Alex Burrows' overtime goal in Game 2 in Vancouver was a stunner. It's not every day that you see a former East Coast Hockey Leaguer get a game-winning and maybe championship-turning goal with a solo effort on the game's biggest stage. It's also not every day that you see a Norris Trophy winner and a Vezina finalist beaten so embarrassingly.

For Burrows, it was a daring play to be sure and, with eight goals -- among them a Game 7 overtime winner in the opening round against Chicago -- he deserves to at least be in the conversation for the Conn Smythe Trophy. But it was Zdeno Chara that caught my attention.

Everyone in the game knows that Chara is the biggest player in the NHL and most know, or at least suspect, that he's the strongest. But on Burrows' goal add another superlative, one that is a bit more subjective but certainly true: most exhausted. Chara was on the ice for more than 28 minutes for the second game in a row and it would have been more if he hadn't been sent to the box for an interference call in the first for the Canucks' first goal scored by the ubiquitous Burrows.

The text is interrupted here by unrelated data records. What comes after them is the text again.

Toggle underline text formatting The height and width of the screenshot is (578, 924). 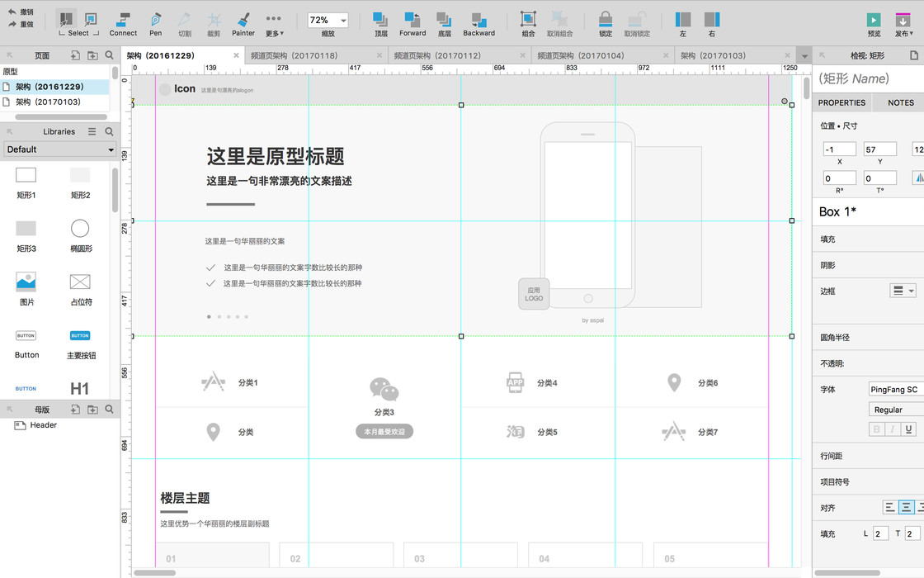click(908, 429)
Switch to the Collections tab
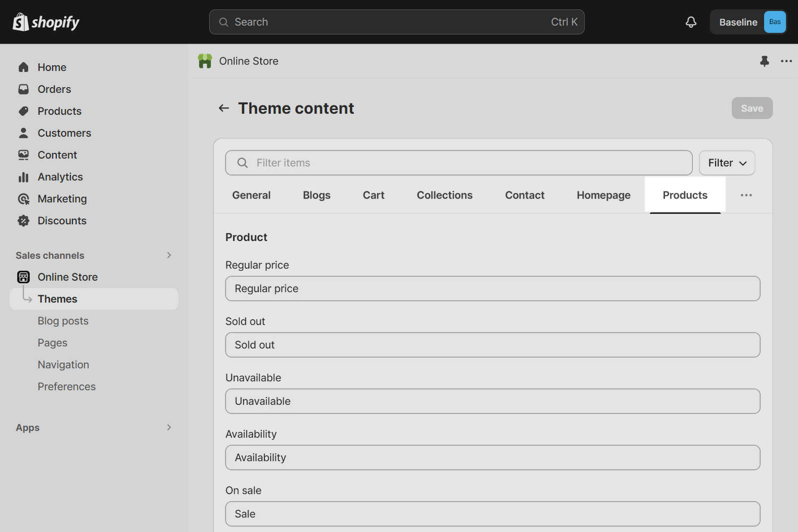The width and height of the screenshot is (798, 532). pos(445,195)
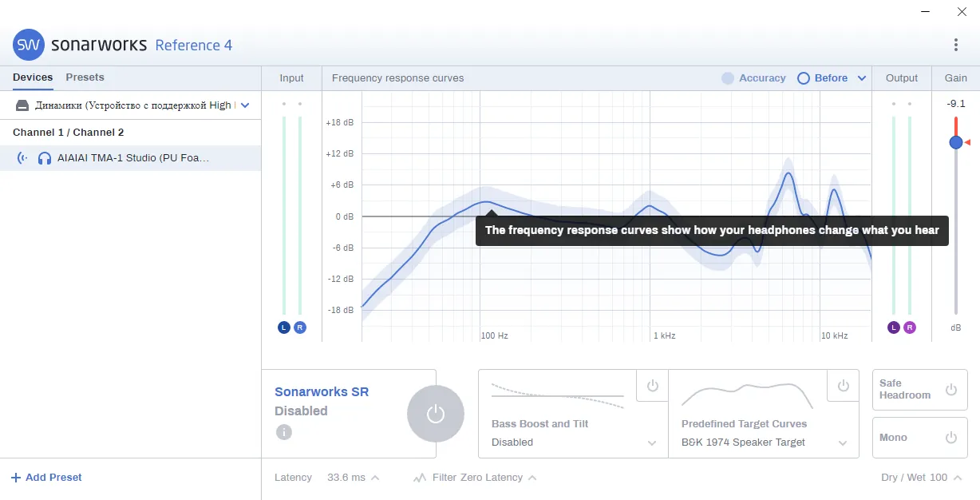Screen dimensions: 980x500
Task: Toggle Bass Boost and Tilt power
Action: click(653, 386)
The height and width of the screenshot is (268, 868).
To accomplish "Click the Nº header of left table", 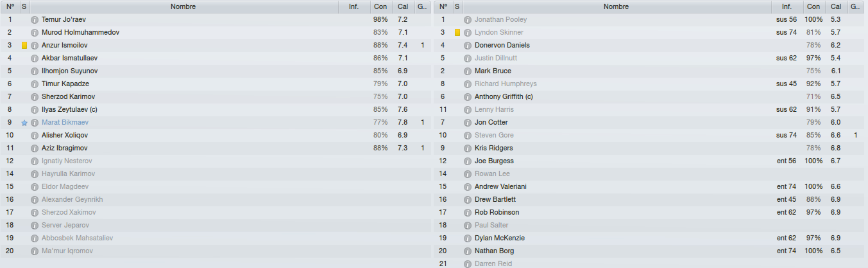I will point(10,6).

Chara leads all skaters in ice time in these playoffs with an average of 28:17, marginally above defensive partner Dennis Seidenberg and a fair bit ahead of Kevin Bieksa.

If you adjusted for ice time as a percentage of team-minutes-played -- an overtime adjustment --the workload for the two Boston defenseman would seem heavier still in comparison to their opponents'. And the thing is, Chara has to expend a lot more energy pushing his listed 255 pounds around the ice -- his real weight has been one of hockey's greatest guessing games because he is almost certainly 10, and maybe 20, pounds heavier than the conservative number that appears in the program. And you have to think that the effects of his bout with dehydration that sent him to hospital in the first round.